French chief visit draws the crowds
PUBLISHED: 12:31 03 April 2008 | UPDATED: 14:34 25 August 2010
LARGE numbers of well wishers gathered to see the French President and his wife take in London s maritime heritage.
LARGE numbers of well wishers gathered to see the French President and his wife take in London's maritime heritage.
Nicolas Sarkozy and his model-turned-singer wife, Carla Bruni, landed at Greenwich Pier last Thursday during Britain's first French state visit in 12 years.
The couple took a Thames Clipper to the site from Lancaster House in south-west London after visiting Arsenal's Emirates Stadium with Gordon Brown.
The French premier used the occasion to award English yachtswoman Ellen MacArthur the Legion d'Honneur in recognition of her devotion to maritime sports.
In 2005, Dame Ellen landed in Greenwich after completing a record breaking solo voyage around the world in 71 days.
Duncan Wilson, chief executive of the Greenwich Foundation, which oversees the Old Royal Naval College, met Mr Sarkozy on his arrival and led him into the college.
He said: "He was very interested in the history of the place and the fact that Christopher Wren, the college's architect, had taken his inspiration from the De San Invalides.
"He came especially for our area's maritime history. That was quite flattering really. He seemed to take it with some gravity.
"French people take maritime history very seriously. I think Ellen MacArthur is as famous in France as she is in Britain.
"He was speaking in French and so were we, so the conversation was a bit cumbersome."
The Mayor of Greenwich, Sajid Jawaid, and council leader Chris Roberts greeted the presidential couple in the Old Royal Naval College grounds.
Mr Roberts said: "The fact that President Sarkozy personally asked to visit Greenwich as part of his tour shows just how important the borough is on the international stage.

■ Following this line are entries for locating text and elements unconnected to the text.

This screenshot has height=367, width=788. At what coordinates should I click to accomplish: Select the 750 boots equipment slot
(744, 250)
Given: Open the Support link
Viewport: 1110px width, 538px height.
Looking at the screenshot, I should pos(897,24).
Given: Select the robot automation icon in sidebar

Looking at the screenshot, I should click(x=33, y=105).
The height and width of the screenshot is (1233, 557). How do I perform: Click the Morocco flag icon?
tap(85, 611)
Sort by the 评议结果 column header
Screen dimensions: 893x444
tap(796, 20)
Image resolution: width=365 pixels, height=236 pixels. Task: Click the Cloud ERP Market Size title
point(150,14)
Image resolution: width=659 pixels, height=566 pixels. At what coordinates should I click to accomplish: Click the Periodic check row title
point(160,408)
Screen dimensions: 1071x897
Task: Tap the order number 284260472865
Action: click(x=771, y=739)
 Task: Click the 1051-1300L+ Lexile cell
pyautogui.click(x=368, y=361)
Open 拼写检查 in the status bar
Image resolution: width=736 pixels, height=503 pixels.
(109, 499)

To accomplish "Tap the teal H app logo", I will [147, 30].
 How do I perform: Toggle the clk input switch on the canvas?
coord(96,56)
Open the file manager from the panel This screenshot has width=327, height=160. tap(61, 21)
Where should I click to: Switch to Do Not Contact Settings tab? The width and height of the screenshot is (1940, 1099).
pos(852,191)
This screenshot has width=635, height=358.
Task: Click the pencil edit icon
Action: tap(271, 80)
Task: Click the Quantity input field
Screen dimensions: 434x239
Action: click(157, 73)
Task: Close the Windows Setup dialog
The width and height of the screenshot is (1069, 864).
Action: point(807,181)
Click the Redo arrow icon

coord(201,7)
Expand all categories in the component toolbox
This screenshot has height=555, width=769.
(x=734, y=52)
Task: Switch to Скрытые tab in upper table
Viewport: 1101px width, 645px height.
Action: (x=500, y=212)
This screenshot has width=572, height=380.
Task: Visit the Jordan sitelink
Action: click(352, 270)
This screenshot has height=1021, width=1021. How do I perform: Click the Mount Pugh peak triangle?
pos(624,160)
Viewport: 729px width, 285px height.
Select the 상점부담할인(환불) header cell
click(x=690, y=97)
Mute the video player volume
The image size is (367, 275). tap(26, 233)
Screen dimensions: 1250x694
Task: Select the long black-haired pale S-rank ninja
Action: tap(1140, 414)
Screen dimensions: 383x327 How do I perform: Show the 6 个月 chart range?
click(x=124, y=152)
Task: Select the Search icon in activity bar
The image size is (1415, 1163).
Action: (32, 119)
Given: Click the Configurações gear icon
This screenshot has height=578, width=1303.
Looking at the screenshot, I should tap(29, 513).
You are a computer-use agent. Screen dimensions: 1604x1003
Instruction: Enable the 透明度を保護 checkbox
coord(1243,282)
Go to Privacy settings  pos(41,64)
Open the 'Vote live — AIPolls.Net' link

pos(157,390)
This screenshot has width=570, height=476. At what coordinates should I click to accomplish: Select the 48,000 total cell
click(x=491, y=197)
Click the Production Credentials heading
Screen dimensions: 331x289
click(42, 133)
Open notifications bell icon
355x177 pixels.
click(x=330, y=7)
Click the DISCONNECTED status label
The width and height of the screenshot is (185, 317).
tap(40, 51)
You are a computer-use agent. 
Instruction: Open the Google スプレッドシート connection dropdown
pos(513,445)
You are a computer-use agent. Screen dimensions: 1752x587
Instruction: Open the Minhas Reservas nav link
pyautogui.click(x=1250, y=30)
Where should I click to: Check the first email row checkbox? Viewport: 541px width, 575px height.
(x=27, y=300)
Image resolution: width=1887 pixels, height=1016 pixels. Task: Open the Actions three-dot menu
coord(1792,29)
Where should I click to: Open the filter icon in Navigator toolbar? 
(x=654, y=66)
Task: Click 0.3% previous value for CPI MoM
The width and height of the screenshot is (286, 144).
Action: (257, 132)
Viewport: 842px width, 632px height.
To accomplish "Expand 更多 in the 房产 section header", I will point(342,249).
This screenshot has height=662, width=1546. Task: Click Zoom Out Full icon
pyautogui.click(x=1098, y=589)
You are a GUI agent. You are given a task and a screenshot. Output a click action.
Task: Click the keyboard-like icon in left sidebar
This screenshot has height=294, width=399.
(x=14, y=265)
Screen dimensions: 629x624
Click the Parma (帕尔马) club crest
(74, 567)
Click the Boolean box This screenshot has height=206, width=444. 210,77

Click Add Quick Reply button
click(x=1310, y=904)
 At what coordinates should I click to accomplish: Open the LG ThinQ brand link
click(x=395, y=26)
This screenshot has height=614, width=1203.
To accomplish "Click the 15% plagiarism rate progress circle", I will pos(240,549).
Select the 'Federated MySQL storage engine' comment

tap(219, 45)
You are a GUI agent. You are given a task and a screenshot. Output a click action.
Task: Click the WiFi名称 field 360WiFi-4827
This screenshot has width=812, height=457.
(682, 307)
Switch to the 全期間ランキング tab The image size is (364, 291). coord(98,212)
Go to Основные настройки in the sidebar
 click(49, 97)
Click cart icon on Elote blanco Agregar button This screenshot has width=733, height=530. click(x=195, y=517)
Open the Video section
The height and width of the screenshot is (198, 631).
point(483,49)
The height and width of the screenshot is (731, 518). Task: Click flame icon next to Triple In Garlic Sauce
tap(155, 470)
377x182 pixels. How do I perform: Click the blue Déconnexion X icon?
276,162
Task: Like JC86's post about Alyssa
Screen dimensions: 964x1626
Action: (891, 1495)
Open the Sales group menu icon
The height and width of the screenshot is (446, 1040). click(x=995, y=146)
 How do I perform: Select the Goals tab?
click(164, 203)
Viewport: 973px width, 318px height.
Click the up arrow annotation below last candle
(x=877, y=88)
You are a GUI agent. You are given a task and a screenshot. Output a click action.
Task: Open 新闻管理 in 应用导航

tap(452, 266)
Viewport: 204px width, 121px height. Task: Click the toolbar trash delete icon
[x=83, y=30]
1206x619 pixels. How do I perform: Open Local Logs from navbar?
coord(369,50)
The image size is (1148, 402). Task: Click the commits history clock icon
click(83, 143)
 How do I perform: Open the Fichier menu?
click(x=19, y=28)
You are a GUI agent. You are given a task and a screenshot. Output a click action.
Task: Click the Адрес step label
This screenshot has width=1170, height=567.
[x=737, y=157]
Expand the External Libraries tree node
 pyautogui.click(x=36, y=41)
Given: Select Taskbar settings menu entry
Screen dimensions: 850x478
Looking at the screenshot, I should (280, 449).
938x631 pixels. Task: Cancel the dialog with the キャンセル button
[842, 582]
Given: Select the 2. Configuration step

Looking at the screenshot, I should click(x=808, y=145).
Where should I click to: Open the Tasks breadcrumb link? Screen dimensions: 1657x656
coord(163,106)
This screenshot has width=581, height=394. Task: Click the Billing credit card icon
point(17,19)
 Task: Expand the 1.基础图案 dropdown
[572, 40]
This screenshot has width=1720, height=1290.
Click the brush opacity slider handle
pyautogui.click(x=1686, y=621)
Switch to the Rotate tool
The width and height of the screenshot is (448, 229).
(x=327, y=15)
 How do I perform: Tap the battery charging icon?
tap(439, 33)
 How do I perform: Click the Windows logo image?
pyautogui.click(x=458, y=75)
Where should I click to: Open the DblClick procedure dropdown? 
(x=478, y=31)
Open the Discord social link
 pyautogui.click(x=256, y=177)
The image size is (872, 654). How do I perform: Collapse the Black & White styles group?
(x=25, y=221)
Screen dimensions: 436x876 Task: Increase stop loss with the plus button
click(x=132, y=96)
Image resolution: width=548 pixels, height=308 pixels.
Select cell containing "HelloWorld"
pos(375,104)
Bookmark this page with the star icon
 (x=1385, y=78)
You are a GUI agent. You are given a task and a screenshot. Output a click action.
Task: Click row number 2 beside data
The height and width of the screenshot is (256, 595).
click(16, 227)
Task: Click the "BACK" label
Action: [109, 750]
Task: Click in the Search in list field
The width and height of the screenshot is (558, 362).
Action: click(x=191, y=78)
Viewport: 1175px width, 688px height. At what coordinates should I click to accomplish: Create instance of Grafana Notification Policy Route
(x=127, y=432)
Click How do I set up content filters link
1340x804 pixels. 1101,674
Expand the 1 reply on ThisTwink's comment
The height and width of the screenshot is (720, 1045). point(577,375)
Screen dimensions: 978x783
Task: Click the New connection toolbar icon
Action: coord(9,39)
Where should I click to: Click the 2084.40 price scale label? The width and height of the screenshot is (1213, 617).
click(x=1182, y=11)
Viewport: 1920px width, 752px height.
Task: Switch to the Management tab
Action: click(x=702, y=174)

"Every year we welcome millions of visitors from across the world who come to appreciate the World Heritage Site and soak up Greenwich's rich maritime history."
Mr Sarkozy made a speech inside the college's Painted Hall, calling for closer relations between Britain and France.
Admiral Lord Nelson was laid in state in the Painted Hall in 1806 after the Anglo-French Battle of Trafalgar.
The Sarkozys later enjoyed a banquet at the Guildhall in the City of London, completing their three day state visit.